(Source data)
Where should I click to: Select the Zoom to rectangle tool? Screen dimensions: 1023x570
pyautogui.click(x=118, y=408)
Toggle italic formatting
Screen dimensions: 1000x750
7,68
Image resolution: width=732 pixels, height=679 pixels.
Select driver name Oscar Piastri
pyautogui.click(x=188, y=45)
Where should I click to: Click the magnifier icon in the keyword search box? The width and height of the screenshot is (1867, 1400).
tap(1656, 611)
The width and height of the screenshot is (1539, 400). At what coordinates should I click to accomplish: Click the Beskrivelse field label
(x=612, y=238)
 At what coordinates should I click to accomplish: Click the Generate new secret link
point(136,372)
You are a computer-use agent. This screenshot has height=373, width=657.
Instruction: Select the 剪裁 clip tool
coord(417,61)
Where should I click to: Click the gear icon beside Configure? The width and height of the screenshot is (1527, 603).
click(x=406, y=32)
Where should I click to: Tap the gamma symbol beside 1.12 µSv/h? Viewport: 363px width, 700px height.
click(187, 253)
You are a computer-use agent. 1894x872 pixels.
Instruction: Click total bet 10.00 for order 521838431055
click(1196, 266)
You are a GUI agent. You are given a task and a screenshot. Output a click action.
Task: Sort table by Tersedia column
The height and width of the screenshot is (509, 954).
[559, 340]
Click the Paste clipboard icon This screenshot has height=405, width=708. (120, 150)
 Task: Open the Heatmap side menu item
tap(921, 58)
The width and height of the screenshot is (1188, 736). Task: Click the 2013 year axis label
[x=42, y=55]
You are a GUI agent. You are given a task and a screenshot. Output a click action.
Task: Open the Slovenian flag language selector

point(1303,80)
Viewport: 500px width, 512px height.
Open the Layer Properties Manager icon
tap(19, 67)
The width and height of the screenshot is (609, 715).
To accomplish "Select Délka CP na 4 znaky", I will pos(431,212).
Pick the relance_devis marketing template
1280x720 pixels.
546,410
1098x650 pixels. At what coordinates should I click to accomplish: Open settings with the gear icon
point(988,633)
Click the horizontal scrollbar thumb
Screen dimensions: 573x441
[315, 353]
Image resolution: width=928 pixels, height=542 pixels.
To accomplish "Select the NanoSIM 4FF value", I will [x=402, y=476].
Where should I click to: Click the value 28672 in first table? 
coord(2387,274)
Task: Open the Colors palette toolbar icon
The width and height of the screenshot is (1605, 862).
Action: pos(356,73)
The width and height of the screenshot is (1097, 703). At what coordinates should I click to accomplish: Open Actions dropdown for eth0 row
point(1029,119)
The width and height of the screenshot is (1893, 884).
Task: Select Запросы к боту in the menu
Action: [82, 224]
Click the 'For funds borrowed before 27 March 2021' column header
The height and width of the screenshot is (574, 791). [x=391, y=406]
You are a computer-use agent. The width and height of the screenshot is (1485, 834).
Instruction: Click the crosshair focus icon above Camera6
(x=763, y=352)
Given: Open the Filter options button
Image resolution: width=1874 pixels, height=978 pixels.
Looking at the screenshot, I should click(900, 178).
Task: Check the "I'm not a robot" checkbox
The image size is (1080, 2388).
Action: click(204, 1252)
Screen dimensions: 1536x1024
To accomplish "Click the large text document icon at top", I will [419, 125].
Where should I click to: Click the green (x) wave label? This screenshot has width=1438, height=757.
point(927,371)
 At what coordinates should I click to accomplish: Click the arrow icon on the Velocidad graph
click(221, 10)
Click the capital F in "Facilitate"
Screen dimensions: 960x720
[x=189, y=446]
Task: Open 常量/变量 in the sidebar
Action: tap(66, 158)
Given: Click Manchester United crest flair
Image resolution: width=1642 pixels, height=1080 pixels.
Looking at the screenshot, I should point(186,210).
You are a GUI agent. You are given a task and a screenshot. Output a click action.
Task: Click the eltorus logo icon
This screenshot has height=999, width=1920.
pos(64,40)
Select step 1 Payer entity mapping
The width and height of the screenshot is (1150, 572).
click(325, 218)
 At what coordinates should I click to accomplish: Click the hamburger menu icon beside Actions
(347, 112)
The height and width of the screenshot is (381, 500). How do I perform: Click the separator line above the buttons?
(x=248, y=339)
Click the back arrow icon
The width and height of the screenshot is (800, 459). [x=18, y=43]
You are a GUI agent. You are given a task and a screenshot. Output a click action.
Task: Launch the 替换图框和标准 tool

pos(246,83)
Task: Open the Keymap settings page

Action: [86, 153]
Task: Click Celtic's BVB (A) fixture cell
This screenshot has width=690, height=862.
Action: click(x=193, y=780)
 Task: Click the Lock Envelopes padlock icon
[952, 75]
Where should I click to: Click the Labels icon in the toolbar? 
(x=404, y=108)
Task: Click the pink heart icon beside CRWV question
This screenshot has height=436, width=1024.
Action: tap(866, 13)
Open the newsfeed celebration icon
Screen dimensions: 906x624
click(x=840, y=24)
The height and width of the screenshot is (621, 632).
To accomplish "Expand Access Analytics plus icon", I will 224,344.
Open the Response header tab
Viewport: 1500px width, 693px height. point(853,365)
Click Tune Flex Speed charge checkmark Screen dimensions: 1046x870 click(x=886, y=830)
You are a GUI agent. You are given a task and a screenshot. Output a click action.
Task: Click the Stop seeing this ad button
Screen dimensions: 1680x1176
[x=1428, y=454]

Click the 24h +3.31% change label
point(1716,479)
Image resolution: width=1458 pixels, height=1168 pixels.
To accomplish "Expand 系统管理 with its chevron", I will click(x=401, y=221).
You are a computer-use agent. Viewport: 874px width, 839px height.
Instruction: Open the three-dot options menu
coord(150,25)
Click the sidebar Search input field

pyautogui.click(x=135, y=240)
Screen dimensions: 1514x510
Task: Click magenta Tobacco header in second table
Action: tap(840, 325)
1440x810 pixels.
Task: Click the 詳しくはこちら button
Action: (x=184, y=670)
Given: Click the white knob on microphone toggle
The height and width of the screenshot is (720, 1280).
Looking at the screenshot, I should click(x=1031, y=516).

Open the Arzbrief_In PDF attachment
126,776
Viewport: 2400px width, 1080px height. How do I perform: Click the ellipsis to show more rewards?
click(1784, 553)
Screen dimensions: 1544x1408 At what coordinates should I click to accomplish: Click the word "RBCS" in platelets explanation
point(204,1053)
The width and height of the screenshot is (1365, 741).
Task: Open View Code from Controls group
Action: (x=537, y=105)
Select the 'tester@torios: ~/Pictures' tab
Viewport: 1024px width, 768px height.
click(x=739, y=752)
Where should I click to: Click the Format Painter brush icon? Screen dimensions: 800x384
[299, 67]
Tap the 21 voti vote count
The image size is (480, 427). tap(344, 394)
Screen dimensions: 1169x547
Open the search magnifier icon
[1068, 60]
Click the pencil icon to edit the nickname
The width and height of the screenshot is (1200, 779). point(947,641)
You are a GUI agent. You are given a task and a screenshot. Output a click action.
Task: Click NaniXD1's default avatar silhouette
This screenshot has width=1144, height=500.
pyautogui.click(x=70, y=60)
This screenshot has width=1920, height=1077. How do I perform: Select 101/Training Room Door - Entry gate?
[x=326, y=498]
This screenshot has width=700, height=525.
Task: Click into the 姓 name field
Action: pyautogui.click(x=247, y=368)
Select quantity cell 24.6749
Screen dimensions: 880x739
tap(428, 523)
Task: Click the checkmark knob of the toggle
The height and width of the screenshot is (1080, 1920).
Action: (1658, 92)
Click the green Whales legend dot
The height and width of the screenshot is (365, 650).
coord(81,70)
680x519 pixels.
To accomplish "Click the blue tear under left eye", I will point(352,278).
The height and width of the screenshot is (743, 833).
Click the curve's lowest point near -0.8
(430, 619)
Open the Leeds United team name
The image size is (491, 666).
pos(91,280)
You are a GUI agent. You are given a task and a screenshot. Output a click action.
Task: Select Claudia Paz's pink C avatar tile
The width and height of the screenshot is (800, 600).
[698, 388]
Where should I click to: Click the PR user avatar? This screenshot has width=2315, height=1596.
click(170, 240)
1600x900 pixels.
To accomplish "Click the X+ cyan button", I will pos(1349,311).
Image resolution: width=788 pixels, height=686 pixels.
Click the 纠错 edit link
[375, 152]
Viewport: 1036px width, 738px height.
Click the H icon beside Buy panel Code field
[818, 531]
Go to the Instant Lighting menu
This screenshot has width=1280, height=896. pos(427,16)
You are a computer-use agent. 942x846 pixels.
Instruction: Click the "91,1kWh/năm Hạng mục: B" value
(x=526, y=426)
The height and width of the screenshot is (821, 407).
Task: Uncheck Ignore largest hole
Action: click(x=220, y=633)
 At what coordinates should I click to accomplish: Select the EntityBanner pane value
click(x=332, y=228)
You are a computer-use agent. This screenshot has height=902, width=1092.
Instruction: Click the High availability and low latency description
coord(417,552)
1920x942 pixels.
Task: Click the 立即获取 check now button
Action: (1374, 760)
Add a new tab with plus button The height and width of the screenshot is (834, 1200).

▶ [About this exercise]:
Write out each line of the data that holds the string "computer".

▶ [Exercise solution]:
You are a computer-use agent. This screenshot has height=373, width=657.
You are a computer-use agent. 1894x872 pixels.
You are a computer-use agent. The width and height of the screenshot is (1485, 834).
You are a computer-use agent. Viewport: 874px width, 839px height.
You are a computer-use agent. 942x846 pixels.
You are a computer-use agent. This screenshot has height=902, width=1092.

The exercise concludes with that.